Sunday, April 11, 2010

This Just Sold

This cute little step stool is based off of a historical design. It’s perfect for getting you (or a child) that extra height for high shelves around the house or garage.

This one was made of Recycled Douglas Fir and hand-dyed a vibrant red.  We have four more of Cherry and Yellow Caribbean Pine in the shop.  

Like most of our items, these stools are handmade by me in small quantities in our woodshop. This piece combines a sturdy interlocking construction with splayed legs for an amazing amount of strength and stability.

Speaking of AMAZING STRENGTH AND STABILITY! You are seeing that right, 4 of these little guys are holding up an SUV! (Thank you, to Frank’s AutoService for helping get the SUV on the step stools.)

So, I sold this on Etsy and it's such a small world that the woman who bought it was able to come over and pick it up as she was just about 10mins away from the shop!

Thursday, April 8, 2010

New Website for My Company

We've completely redone my business website.
New style, new colors, new pages, new links, new pictures!!!

Click on the title above or the link below to see it in FULL living color!!

I'm very happy with how it turned out, but we are looking for some feedback from everyone else. 

What do you think works or what doesn't work. 

Please feel free to be candid and let us know what you really think.

Sunday, April 4, 2010

Friday, April 2, 2010

Woodworker's Supply Sale

Great sale of 20-40% on Woodworker's Supply surplus Router Bit stock.

Click on the image for the full ad page!


Sunday, March 21, 2010

How to Balance your business with your craft

The truth of it all is, people who have talent with hands-on skills aren't usually the most technologically inclined.
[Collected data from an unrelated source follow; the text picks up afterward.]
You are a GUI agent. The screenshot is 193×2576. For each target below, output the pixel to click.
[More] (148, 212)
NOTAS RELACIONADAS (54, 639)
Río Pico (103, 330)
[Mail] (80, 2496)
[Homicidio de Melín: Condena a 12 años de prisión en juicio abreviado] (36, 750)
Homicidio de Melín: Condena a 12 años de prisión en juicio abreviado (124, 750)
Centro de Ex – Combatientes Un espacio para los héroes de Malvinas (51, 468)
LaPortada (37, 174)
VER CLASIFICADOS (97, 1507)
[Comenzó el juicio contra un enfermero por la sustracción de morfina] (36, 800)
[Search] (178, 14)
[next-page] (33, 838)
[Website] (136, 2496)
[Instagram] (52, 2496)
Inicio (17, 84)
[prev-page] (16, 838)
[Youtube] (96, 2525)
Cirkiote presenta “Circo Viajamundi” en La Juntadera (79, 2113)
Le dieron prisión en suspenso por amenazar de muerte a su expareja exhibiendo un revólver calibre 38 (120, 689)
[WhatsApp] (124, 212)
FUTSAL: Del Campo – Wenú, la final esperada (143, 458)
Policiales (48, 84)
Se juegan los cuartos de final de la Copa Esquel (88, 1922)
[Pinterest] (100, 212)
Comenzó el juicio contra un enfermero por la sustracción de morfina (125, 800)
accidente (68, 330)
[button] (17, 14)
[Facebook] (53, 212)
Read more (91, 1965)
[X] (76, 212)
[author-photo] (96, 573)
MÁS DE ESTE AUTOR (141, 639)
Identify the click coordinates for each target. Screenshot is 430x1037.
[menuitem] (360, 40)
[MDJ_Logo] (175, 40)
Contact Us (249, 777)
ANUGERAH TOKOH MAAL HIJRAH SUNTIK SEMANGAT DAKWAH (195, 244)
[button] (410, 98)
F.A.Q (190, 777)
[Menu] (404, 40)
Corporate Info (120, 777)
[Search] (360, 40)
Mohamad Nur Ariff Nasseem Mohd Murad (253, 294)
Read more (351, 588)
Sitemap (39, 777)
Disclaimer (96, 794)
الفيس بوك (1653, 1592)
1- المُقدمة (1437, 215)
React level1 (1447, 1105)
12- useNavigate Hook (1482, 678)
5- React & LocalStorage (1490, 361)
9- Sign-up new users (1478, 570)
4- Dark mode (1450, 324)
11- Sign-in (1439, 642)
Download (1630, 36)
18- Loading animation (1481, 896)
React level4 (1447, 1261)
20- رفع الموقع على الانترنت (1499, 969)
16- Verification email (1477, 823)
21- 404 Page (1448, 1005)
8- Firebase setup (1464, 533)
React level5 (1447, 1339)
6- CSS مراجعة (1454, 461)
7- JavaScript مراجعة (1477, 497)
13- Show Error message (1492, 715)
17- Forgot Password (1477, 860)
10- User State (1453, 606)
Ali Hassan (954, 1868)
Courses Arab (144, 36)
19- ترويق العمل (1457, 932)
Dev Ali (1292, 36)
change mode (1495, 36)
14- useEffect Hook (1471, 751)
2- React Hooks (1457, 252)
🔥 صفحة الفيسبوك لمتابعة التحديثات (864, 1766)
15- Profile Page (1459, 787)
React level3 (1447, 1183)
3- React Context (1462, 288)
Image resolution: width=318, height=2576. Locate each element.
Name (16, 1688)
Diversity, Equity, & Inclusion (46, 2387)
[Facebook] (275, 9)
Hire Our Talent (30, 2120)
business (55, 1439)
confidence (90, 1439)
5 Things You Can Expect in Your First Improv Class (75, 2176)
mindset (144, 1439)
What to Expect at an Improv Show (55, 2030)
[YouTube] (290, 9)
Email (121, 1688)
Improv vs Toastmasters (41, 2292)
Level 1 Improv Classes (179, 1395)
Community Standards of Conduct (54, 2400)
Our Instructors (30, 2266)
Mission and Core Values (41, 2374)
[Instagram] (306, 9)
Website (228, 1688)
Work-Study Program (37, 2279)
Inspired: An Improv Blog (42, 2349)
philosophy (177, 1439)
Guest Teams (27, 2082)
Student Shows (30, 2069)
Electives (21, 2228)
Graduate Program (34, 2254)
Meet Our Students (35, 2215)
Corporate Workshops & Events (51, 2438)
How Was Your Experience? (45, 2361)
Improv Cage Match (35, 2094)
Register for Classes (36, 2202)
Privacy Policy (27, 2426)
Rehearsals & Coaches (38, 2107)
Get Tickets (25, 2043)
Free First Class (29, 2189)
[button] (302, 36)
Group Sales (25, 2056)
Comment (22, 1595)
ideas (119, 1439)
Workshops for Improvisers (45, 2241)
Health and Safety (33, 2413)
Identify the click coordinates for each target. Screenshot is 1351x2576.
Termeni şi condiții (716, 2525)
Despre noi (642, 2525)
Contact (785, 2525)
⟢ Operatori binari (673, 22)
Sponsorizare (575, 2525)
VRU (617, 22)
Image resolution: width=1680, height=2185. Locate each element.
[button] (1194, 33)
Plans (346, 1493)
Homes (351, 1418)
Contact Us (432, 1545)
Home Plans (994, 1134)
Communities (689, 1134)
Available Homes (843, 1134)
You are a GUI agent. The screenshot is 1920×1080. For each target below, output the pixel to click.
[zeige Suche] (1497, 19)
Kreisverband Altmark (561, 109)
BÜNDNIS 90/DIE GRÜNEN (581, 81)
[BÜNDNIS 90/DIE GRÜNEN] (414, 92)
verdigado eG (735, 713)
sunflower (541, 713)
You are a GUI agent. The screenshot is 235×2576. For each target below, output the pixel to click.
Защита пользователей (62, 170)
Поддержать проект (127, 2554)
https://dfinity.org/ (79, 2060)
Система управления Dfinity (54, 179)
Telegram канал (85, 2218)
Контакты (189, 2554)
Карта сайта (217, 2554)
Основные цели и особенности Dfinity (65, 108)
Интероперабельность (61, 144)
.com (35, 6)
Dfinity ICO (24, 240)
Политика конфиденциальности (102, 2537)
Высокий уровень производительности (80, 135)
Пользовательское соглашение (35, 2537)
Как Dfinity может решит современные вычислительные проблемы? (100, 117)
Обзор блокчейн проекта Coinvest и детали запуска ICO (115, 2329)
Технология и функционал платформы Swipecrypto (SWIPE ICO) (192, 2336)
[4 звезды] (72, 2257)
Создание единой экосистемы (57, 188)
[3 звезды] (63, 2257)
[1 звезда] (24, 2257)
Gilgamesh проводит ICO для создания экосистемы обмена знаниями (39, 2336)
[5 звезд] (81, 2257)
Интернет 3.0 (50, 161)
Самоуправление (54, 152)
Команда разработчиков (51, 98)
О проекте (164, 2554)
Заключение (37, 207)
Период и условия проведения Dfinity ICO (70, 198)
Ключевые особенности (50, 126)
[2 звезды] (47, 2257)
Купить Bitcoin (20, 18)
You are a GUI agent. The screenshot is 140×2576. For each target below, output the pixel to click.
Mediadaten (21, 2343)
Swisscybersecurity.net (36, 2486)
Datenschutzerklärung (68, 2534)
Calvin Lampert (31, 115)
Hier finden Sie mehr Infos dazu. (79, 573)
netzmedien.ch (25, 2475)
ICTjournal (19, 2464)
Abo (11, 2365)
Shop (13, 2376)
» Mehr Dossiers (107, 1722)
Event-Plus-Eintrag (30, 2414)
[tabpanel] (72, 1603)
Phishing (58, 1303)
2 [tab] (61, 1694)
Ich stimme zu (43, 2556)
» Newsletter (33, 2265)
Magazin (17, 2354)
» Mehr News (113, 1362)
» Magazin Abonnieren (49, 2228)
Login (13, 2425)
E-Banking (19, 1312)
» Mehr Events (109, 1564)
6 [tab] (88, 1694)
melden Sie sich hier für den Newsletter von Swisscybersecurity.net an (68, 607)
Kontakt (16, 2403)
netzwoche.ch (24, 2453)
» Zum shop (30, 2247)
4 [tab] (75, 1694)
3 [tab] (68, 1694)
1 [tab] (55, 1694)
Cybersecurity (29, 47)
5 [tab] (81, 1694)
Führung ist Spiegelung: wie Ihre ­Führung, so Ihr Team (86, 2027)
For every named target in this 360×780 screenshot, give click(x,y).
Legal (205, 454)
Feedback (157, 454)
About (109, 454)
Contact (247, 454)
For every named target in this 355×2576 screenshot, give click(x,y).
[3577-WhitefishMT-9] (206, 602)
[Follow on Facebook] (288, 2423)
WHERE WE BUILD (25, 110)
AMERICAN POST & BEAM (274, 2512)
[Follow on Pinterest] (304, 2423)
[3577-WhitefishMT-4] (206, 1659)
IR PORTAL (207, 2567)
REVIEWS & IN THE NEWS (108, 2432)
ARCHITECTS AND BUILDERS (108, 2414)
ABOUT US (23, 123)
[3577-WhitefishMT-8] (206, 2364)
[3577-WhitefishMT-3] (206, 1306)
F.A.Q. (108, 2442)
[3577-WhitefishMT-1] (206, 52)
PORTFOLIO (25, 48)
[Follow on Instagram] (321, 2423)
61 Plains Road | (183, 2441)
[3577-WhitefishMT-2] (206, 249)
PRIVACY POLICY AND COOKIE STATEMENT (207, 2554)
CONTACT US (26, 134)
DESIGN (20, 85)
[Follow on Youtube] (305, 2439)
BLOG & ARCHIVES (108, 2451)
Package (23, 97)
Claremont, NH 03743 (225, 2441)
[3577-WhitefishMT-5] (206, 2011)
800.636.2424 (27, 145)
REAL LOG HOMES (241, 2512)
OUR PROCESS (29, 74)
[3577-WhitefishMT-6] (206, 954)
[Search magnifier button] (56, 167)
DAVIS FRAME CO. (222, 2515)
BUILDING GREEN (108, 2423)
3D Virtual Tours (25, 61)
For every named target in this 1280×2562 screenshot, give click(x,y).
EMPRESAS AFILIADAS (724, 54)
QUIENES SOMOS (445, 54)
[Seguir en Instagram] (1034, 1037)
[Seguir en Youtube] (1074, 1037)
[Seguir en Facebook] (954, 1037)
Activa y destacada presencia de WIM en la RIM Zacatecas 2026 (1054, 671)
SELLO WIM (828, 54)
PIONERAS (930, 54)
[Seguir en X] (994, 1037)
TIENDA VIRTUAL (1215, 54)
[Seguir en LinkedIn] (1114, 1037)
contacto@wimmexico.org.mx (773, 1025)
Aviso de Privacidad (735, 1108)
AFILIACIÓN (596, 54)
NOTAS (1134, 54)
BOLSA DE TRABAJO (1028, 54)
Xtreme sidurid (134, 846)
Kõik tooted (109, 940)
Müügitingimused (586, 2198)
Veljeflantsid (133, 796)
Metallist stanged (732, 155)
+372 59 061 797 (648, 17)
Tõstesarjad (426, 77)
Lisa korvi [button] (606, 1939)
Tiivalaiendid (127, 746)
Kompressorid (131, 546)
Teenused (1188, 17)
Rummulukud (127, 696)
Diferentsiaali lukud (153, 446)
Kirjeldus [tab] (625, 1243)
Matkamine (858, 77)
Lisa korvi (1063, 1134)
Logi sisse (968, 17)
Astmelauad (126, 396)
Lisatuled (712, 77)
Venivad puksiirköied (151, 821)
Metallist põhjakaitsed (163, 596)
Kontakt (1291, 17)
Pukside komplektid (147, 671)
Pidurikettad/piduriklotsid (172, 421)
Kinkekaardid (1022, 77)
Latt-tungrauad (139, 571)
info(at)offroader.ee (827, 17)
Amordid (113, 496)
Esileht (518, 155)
At least that is the case with me.

I can build just about anything out of wood; I know many different joinery techniques and when to use with for the best use; I know what wood to use for what result; but sit me in front of a computer and most kids can do better.

I've gotten better over the years, but it's just not a skill set that suits me.

The first time I started my shop I believed I could do it all. I was prepared to build custom furniture for people. I quickly figured out that being in business for myself meant I had to do it all. I had to make the bid, I had to buy the materials, I had to make the invoice, I had to collect the payment and I had to pay my bills. And that was just basics when jobs came in. I also realized I'd have to advertise and do my own sales. Eventually it was just too many hats for me to wear. When those doors closed, I promised myself I wouldn't do it the same when it came time to reopen.

I met my partner about 9 years ago. We were friends and, as we got to know each other better, I realized she had the skills to wear the other hats I needed. So, a few years later, I asked her to be the "Office" to my "Shop".

She can't build the furniture, but over time she's learning this industry. What she can do is all of the accounting, advertising (to include photographing the finished products), some drafting/ design for bids, and she's learning enough to start doing more sales and buying. But she's someone that is good with a computer and office skills and, in direct contrast to the original point, she's just not that hands-on inclined.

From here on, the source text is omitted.